◆ **ASSIGNMENT**: From the data below, report how many lines contain the word "screenshot", giving the number and nothing else.

PROVIDED RECORDS Block Start

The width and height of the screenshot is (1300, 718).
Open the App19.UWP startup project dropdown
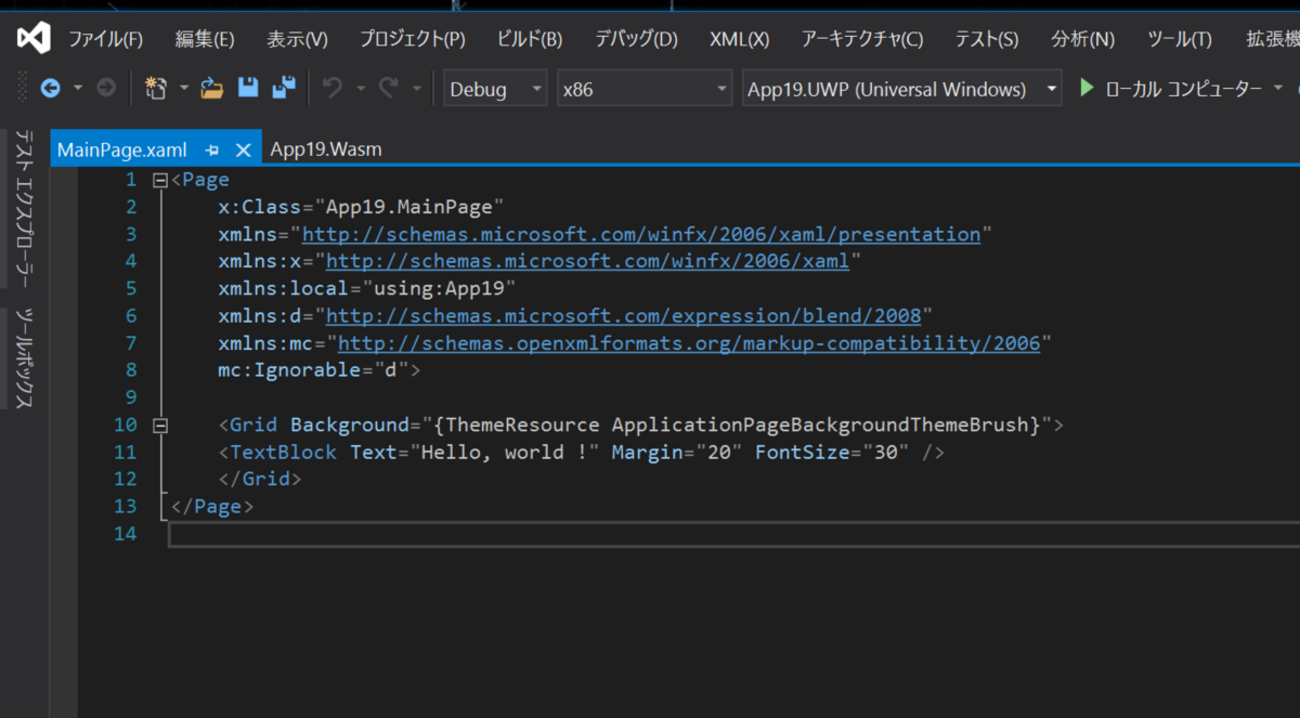coord(901,89)
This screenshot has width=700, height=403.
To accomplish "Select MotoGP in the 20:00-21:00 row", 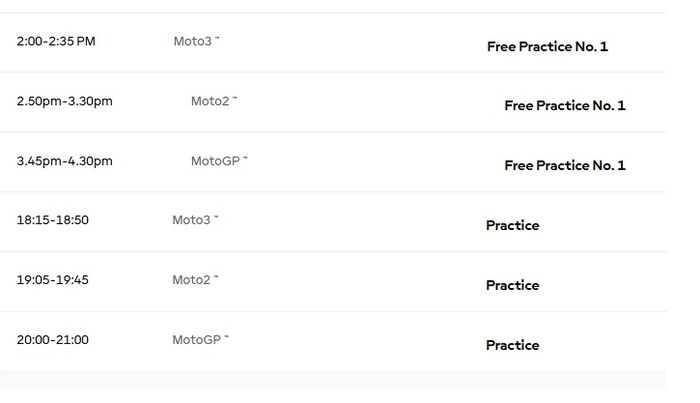I will pyautogui.click(x=196, y=340).
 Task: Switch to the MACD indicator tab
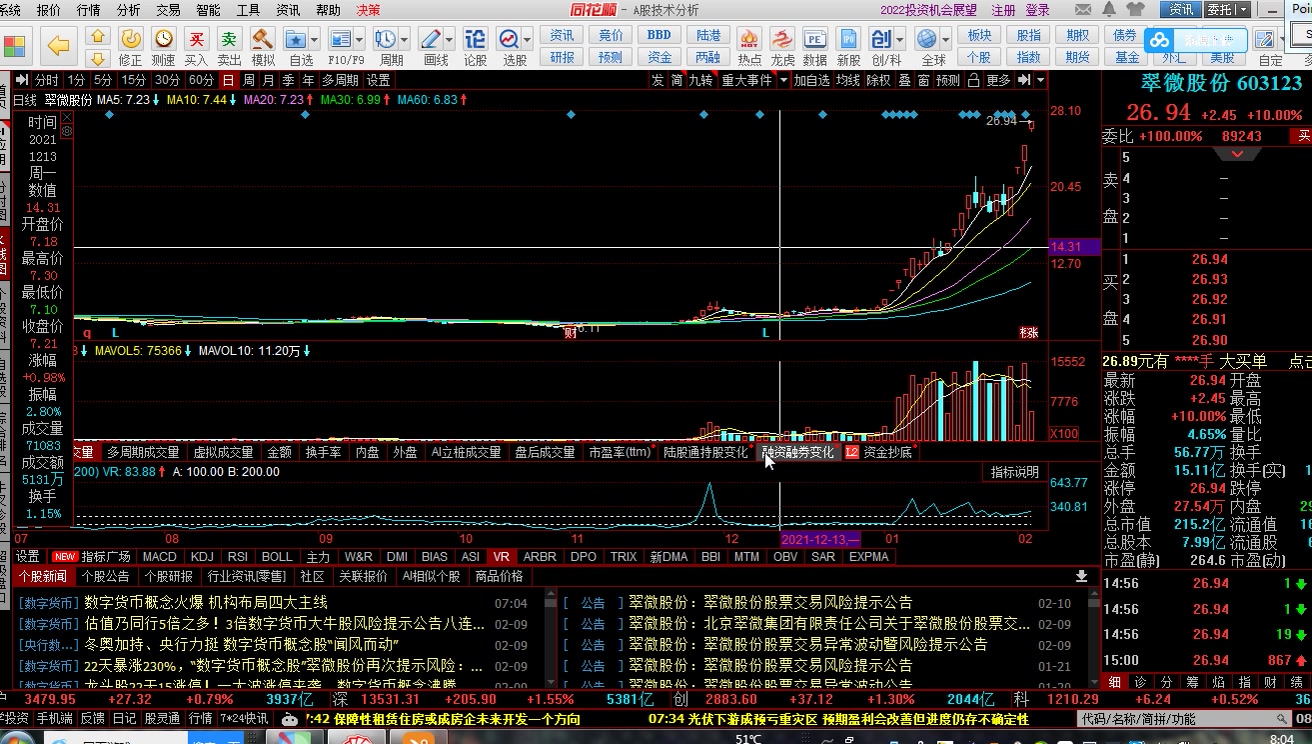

PROVIDED RECORDS Block End

◆ **RESULT OF THIS TASK**: 2